If your hands get extremely dry, here’s a bedtime routine that can help: smear them up with a good layer of Bag Balm and put on some cotton gloves; then go to bed. Your hands will look and feel significantly better in the morning. Repeat for a couple nights and your hands will look like you’ve never done a day of honest work in your life.
Of course, some folks are allergic to lanolin, which comes from sheep wool. If you aren’t sure whether it’s safe for you, test a little patch of skin on the back of your hand to see if you get any reaction.
File Smart, File Often
Keeping the ends of your nails smooth will prevent a lot of accidents, like rough nails catching on a sweater or blanket and getting torn. Be careful to file smart, though. Get a quality nail file with multiple textures: rough, medium and smooth. Get two or three and carry one with you always. Don’t let your nails get too long or you’ll greatly increase the risk of breaking them.
Another essential tool is a nail block or buffing block, which also has three textures. I use one from Seacret. The smooth side is made with silk, which draws natural oils out of the nails and leaves you with a very subtle polished look (but not girlie enough to tarnish your macho image). Weekly filing and buffing will make your nails grow faster and stronger.
Shaping the nail is a very personal issue. Some prefer a rounded nail with nothing to catch the strings, and some prefer more of a French-style nail, squared off with only the slightest curve at the end. Use a quality nail file and block to maintain your shape.
Let’s Take This Show on the Road
Gigging guitarists can easily put all their nail care tools into a portable package. Be sure to keep small nail files and clippers in each guitar case that you take with you, and keep a set of files and blocks just for the road, along with travel-size versions of hand sanitizer, lotion and Bag Balm. Make nail care part of your nightly post-gig routine.
Old Wives Tales
Drinking Knox Gelatin dissolved in hot water to strengthen nails is utterly unproven, but if you like that sort of thing, a lot of people say it helps. Follow package directions.

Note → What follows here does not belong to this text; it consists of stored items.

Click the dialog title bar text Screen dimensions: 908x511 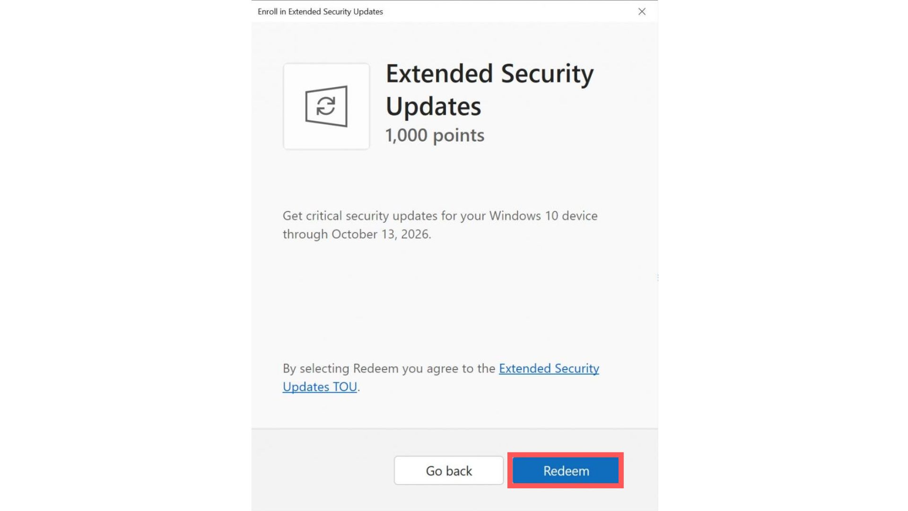(320, 11)
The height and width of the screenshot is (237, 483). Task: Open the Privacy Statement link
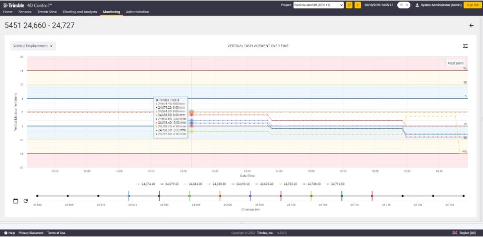(x=31, y=233)
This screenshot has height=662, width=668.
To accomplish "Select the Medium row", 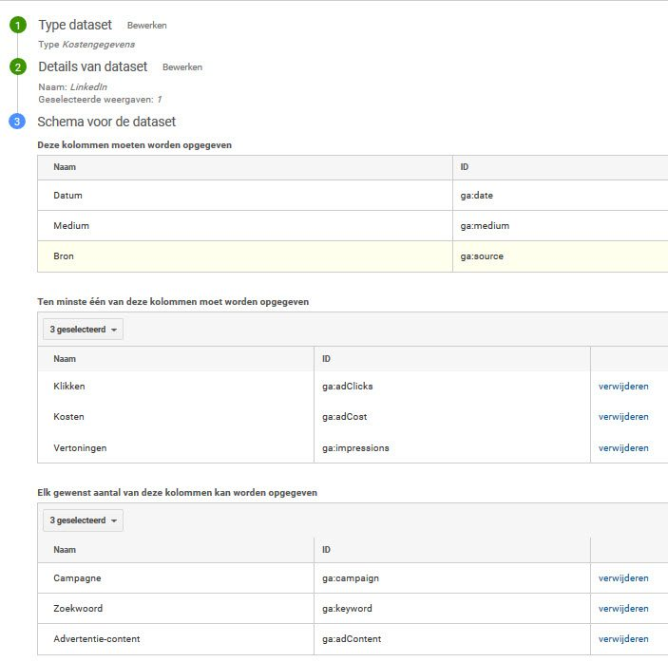I will pos(353,226).
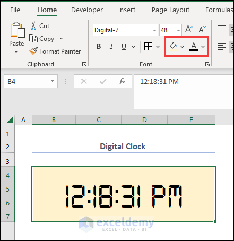Toggle Italic formatting
Screen dimensions: 234x241
click(111, 47)
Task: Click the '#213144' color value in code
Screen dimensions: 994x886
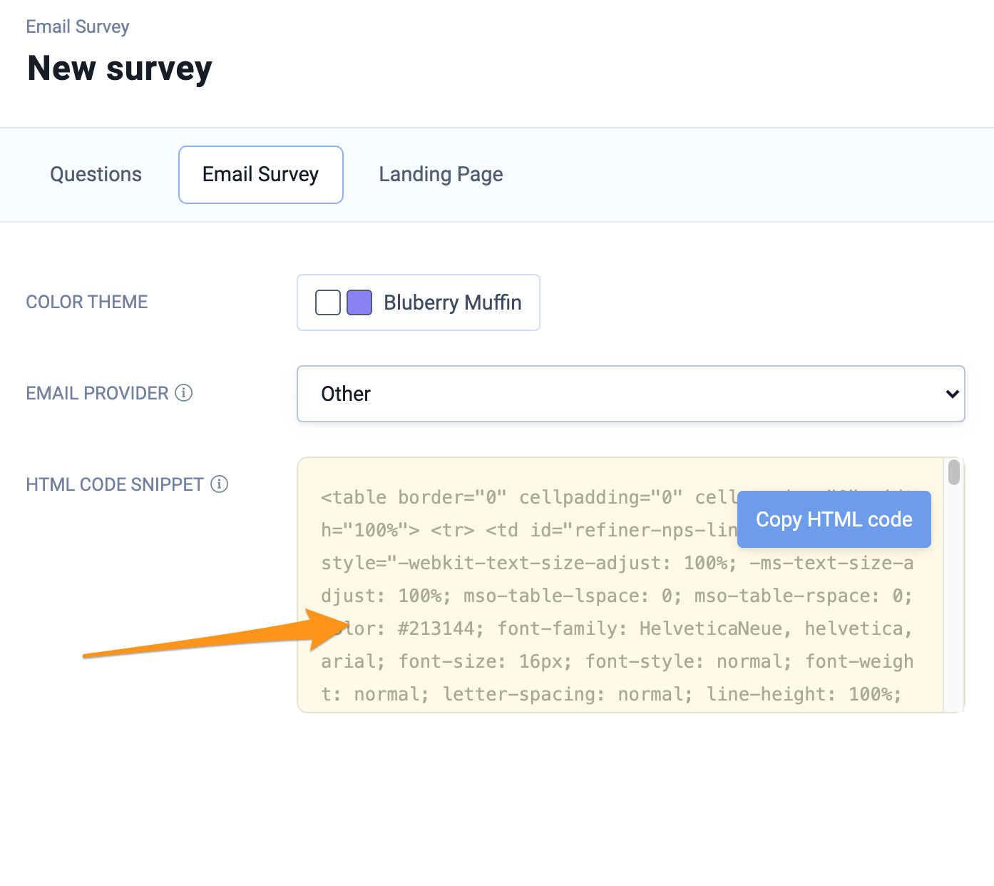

Vitamin A is often called “the skin vitamin,” and it may help nourish the nails, too. Consult your doctor, or at least read package directions to ensure you’re getting a proper dose, and don’t over-do it. If one is recommended, two is too many.
Crisco shortening can be used as a hand cream (among a vast array of other nonculinary uses), “light and flaky” refers to pie-crust only. If you are sensitive to Bag Balm or other moisturizers, Crisco makes a great substitute—especially for the bedtime “slime-and-glove” routine. Like the Bag Balm, a little dab’ll do.
Exfoliating your hands (removing dead skin cells by scrubbing with a gentle abrasive) with expensive creams and potions can make your skin and cuticles healthier, but your wallet may suffer dehydration in the process. Common table salt is equally effective, and way more budget friendly. Wet your hands, put a little liquid soap in the palm of one hand, and mix in about a half-teaspoon of salt. Scrub your hands gently with the mixture for a little bit, being careful not to scrub too hard or too long. Saline rehydrates the body, so in addition to leaving your hands soft and smooth, it helps restore the moisture balance. You probably don’t want to do this every day, but three times a week should be fine.
You are what you eat. No kidding. Eating a healthy diet is the best way to maintain overall wellness. Don’t skimp on the veggies, and watch the fat and sugar. If you haven’t already, switch to cold-pressed virgin olive oil for cooking, and try to avoid highly processed foods.